[Records excerpted from a collection]
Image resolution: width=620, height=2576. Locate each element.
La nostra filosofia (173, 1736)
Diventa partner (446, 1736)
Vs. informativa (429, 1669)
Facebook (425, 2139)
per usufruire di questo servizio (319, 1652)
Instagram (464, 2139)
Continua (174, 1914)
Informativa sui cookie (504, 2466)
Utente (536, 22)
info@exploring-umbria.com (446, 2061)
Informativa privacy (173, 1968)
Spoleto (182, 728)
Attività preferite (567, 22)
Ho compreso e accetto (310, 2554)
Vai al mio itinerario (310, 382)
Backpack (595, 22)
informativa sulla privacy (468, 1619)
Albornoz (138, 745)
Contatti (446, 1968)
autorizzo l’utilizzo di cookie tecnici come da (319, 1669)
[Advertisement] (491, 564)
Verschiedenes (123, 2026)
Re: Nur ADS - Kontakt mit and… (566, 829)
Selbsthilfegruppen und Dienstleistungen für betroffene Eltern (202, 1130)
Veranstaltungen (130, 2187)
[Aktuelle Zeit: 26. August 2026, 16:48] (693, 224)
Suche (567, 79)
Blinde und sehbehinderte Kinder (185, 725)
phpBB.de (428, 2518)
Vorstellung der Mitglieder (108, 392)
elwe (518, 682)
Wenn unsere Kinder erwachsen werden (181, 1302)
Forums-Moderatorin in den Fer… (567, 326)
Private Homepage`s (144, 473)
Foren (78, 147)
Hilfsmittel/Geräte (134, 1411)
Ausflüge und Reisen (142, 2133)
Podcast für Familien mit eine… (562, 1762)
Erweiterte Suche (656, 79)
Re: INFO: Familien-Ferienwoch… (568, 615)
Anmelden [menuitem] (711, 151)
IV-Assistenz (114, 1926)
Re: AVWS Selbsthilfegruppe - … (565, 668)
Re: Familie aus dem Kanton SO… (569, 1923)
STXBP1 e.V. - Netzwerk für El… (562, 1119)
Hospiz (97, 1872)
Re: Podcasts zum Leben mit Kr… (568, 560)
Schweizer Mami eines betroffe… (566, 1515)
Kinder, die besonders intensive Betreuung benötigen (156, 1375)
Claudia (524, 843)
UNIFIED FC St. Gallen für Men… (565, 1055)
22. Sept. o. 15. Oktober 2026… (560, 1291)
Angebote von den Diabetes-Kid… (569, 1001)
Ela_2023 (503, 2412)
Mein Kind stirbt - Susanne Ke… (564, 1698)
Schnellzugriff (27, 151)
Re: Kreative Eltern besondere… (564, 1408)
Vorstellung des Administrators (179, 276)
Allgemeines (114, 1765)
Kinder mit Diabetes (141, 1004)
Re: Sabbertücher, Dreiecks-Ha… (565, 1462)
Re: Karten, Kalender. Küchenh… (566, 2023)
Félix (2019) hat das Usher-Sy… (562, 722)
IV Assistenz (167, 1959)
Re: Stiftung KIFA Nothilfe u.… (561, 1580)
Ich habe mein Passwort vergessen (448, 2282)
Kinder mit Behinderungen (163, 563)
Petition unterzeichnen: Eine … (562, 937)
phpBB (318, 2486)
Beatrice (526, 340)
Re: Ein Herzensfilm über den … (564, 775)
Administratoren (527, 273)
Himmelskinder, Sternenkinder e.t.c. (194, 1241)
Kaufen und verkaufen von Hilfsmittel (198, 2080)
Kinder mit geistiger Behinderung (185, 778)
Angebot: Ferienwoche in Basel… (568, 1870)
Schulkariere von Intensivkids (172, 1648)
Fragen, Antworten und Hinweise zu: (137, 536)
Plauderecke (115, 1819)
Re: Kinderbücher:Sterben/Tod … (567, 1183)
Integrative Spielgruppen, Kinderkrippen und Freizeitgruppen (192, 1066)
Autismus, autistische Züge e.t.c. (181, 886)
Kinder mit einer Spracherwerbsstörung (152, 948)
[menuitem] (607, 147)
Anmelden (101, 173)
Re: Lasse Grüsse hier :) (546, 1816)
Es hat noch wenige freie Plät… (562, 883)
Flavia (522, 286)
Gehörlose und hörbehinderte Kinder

Problem description
Could you return all of the entries exactly as they stand?

Result
Image resolution: width=620, height=2576. Locate each element.
La nostra filosofia (173, 1736)
Diventa partner (446, 1736)
Vs. informativa (429, 1669)
Facebook (425, 2139)
per usufruire di questo servizio (319, 1652)
Instagram (464, 2139)
Continua (174, 1914)
Informativa sui cookie (504, 2466)
Utente (536, 22)
info@exploring-umbria.com (446, 2061)
Informativa privacy (173, 1968)
Spoleto (182, 728)
Attività preferite (567, 22)
Ho compreso e accetto (310, 2554)
Vai al mio itinerario (310, 382)
Backpack (595, 22)
informativa sulla privacy (468, 1619)
Albornoz (138, 745)
Contatti (446, 1968)
autorizzo l’utilizzo di cookie tecnici come da (319, 1669)
[Advertisement] (491, 564)
Verschiedenes (123, 2026)
Re: Nur ADS - Kontakt mit and… (566, 829)
Selbsthilfegruppen und Dienstleistungen für betroffene Eltern (202, 1130)
Veranstaltungen (130, 2187)
[Aktuelle Zeit: 26. August 2026, 16:48] (693, 224)
Suche (567, 79)
Blinde und sehbehinderte Kinder (185, 725)
phpBB.de (428, 2518)
Vorstellung der Mitglieder (108, 392)
elwe (518, 682)
Wenn unsere Kinder erwachsen werden (181, 1302)
Forums-Moderatorin in den Fer… (567, 326)
Private Homepage`s (144, 473)
Foren (78, 147)
Hilfsmittel/Geräte (134, 1411)
Ausflüge und Reisen (142, 2133)
Podcast für Familien mit eine… (562, 1762)
Erweiterte Suche (656, 79)
Re: INFO: Familien-Ferienwoch… (568, 615)
Anmelden [menuitem] (711, 151)
IV-Assistenz (114, 1926)
Re: AVWS Selbsthilfegruppe - … (565, 668)
Re: Familie aus dem Kanton SO… (569, 1923)
STXBP1 e.V. - Netzwerk für El… (562, 1119)
Hospiz (97, 1872)
Re: Podcasts zum Leben mit Kr… (568, 560)
Schweizer Mami eines betroffe… (566, 1515)
Kinder, die besonders intensive Betreuung benötigen (156, 1375)
Claudia (524, 843)
UNIFIED FC St. Gallen für Men… (565, 1055)
22. Sept. o. 15. Oktober 2026… (560, 1291)
Angebote von den Diabetes-Kid… (569, 1001)
Ela_2023 (503, 2412)
Mein Kind stirbt - Susanne Ke… (564, 1698)
Schnellzugriff (27, 151)
Re: Kreative Eltern besondere… (564, 1408)
Vorstellung des Administrators (179, 276)
Allgemeines (114, 1765)
Kinder mit Diabetes (141, 1004)
Re: Sabbertücher, Dreiecks-Ha… (565, 1462)
Re: Karten, Kalender. Küchenh… (566, 2023)
Félix (2019) hat das Usher-Sy… (562, 722)
IV Assistenz (167, 1959)
Re: Stiftung KIFA Nothilfe u.… (561, 1580)
Ich habe mein Passwort vergessen (448, 2282)
Kinder mit Behinderungen (163, 563)
Petition unterzeichnen: Eine … (562, 937)
phpBB (318, 2486)
Beatrice (526, 340)
Re: Ein Herzensfilm über den … (564, 775)
Administratoren (527, 273)
Himmelskinder, Sternenkinder e.t.c. (194, 1241)
Kaufen und verkaufen von Hilfsmittel (198, 2080)
Kinder mit geistiger Behinderung (185, 778)
Angebot: Ferienwoche in Basel… (568, 1870)
Schulkariere von Intensivkids (172, 1648)
Fragen, Antworten und Hinweise zu: (137, 536)
Plauderecke (115, 1819)
Re: Kinderbücher:Sterben/Tod … (567, 1183)
Integrative Spielgruppen, Kinderkrippen und Freizeitgruppen (192, 1066)
Autismus, autistische Züge e.t.c. (181, 886)
Kinder mit einer Spracherwerbsstörung (152, 948)
[menuitem] (607, 147)
Anmelden (101, 173)
Re: Lasse Grüsse hier :) (546, 1816)
Es hat noch wenige freie Plät… (562, 883)
Flavia (522, 286)
Gehörlose und hörbehinderte Kinder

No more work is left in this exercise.